Эти римские дороги, эти агоры, по чьим плитам без следа могут проходить танки, как-то особенно подчеркивают мощь Рима, мерный шаг его тысячелетий, выглаживающий плиты, как море — камни. Таковы они в Тарсе, в Эфесе, здесь, в Ассосе. И все они помнят неутомимого Павла, который даже в одном городе, кажется, все время шел. В фильме Пазолини «Евангелие от Матфея» есть прекрасный образ — Христос идет пустыней, степью, городом, и речь его непрерывна. Он обрастает толпой, не видит, что валит снег, льет дождь, летит сухая горячая пыль. Он идет и говорит. Его срок краток, ему надо много сказать, чтобы человечеству хватило для слова и молчания на тысячелетия, до конца мира. Вот и Павел неостановим — истина ищет выхода, и его слово еще не смолкло в Троаде, а уже раздается здесь, где умный правитель Гермес, учившийся у Платона, намеревался воплотить идеальное государство и звал Аристотеля, который учил в здешнем гимнасии красоте афинской диалектики.
Они не построили это государство, но приготовили и возделали мысль, способную к пониманию истины. И город не зря первым в Малой Азии принял христианство и, может быть, первым со своей хорошей философской школой услышал, о чем поет Великим постом Православная Церковь: «Петр витийствует и Платон умолче, Павел глаголет — и Пифагор постыдеся…» Этого не слышала наша земная материалистическая философия, торопя свое идеальное государство, и «собственных Платонов и Невтонов», и за самоуверенное знание заплатила, может быть, самую горькую меру, не расслышав «слишком простых глаголов» Петра и Павла.
Часть VII
Христианские Давиды и языческие Голиафы
Император и нарком
Гавань, из которой уходил апостол, полна ярких лодок и яхт. Лесбос все так же синеет вдали, как синел он в соседней Троаде. Прежде это была одна земля, но наше сознание никак не соединяет родины Сафо и поступи Павла.

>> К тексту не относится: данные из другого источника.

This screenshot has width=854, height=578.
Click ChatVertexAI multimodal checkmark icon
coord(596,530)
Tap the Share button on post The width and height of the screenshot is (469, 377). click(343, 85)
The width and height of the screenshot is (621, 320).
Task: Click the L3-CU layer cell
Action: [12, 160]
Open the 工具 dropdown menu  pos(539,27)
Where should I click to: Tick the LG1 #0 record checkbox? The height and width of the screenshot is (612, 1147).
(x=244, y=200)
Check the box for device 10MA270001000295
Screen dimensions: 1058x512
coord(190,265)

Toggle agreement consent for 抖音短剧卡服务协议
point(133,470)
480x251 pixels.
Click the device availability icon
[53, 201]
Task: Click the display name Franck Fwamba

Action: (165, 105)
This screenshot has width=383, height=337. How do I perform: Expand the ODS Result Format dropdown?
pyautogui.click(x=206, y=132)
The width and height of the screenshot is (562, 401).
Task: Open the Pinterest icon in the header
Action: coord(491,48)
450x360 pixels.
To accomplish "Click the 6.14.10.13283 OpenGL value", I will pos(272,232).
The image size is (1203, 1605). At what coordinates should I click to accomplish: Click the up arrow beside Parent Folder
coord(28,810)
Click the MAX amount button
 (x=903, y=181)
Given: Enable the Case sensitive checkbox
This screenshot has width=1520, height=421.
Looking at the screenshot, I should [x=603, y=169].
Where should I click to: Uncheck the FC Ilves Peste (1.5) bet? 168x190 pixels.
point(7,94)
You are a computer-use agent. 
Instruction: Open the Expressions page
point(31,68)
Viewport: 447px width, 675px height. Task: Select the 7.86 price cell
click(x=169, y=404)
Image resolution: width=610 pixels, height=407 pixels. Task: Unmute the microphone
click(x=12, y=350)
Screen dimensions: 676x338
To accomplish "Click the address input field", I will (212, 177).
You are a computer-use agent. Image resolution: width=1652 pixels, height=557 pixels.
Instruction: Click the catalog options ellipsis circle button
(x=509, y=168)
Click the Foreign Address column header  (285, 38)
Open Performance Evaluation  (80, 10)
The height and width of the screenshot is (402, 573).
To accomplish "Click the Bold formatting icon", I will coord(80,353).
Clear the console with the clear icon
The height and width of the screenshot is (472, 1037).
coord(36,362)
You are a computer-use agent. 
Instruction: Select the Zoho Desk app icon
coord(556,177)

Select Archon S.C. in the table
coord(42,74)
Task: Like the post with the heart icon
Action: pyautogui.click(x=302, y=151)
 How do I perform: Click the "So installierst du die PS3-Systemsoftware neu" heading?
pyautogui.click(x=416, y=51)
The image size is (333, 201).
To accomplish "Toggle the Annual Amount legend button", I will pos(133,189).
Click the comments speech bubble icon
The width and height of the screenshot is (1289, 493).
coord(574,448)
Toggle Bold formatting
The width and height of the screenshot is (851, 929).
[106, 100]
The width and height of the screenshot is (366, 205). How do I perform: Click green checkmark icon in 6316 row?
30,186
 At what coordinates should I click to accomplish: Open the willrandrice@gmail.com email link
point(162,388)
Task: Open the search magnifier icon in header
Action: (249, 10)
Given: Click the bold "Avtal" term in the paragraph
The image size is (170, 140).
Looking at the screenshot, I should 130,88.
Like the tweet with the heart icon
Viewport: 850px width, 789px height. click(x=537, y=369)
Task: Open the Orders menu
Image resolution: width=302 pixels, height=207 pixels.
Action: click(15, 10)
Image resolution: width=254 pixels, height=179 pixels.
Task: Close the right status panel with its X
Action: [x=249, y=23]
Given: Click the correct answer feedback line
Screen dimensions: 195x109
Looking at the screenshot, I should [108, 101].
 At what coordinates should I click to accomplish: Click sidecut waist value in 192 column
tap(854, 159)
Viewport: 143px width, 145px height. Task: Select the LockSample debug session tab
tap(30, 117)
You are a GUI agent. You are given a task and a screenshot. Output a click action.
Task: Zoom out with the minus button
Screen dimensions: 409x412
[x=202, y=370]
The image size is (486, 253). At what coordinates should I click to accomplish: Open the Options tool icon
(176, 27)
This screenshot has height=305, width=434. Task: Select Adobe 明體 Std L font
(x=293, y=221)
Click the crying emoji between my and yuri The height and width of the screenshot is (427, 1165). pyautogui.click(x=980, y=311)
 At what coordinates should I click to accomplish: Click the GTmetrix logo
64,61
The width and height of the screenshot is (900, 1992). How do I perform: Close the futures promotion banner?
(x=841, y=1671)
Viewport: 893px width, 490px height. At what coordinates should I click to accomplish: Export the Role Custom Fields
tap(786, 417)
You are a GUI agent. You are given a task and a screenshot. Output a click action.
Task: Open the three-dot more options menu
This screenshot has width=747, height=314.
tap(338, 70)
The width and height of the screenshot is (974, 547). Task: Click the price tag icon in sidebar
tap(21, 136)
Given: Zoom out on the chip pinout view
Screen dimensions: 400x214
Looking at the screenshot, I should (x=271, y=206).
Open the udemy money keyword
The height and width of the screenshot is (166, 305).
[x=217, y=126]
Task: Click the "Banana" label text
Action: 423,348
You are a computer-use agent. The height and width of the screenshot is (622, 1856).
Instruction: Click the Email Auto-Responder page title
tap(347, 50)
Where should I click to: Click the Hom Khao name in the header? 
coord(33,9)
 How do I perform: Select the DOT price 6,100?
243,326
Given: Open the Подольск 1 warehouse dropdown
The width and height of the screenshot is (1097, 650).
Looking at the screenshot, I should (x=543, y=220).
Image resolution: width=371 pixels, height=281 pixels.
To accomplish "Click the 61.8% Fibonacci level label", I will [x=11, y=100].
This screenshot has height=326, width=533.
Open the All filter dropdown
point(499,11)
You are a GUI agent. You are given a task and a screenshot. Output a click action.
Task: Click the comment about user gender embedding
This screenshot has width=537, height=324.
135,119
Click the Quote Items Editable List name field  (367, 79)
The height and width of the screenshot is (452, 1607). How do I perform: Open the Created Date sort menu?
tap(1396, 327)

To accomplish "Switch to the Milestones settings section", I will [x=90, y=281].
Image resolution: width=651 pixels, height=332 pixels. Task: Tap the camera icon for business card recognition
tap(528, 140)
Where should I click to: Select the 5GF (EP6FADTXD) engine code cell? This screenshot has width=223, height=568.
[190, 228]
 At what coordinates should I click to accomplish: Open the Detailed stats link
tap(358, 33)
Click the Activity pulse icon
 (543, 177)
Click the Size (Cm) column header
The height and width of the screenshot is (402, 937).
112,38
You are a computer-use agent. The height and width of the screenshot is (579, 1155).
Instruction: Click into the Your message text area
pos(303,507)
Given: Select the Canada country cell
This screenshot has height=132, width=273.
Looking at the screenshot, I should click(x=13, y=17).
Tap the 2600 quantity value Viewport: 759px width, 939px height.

Теперь в Милет отсюда морем не попадешь — оно отошло, как отступило от Трои, Эфеса, Дидимы, словно только и потребно было для войн и апостольских миссий. А когда мир и религии оказались достаточно вычерчены, море ушло…
Мы обходим Ассос по объездной дороге в бело-розовом кипении тамариска, в жужжании пчел, танце бабочек, в стремительно пролетающих лимонно-желтых, похожих на канареек, птицах, словно движемся сквозь праздник. Находим торжественный вход и по прекрасной дороге из тех же вечных римских плит между стеной саркофагов еще раз входим в город поклониться руинам первых здешних церквей, где в грудах камней между оливами вдруг мелькнет белка и с быстротой ящерицы мигом исчезнет.
Поползни бегают по колоннам, как у нас по стволам, и видно, что здесь зверью — от ручного до дикого — камень родней травы и деревьев. Не хочется уходить из этой синевы, меандров, пылающих алых цветов, царственных руин, но нас ждет Пергам.
Все теперь южнее, светлее, наряднее, пестрее… Море всегда делает жизнь праздничнее. Будучи отражением неба, оно удлиняет взгляд и дает лучше почувствовать счастье мгновения, потому что его краткость подчеркивается соседством с вечностью глубин. Наверное, поэтому здесь скорее рождаются религии и люди лучше слышат Божий глас. Вдруг мелькает указатель «Алтарь Зевса». А уж читал, что апостол Иоанн именно о нем говорит в послании к Пергамской церкви, называя его «алтарем Сатаны». И хоть видел в Пергаме его опустевшее основание и знаешь, что он в Берлине, но все ж сомнение — вдруг к нему есть другая дорога. Тем более всего три километра, и мы устремляемся в гору, и когда высаживаемся у указателя, оказывается, что до «алтаря» надо идти еще три километра, но раз уж приехали… Ясно, что не тот, а не остановиться, тем более что дорога в пиниях, в дальних горных селах так прекрасна, что только иди и радуйся. И вот он — «алтарь-то»!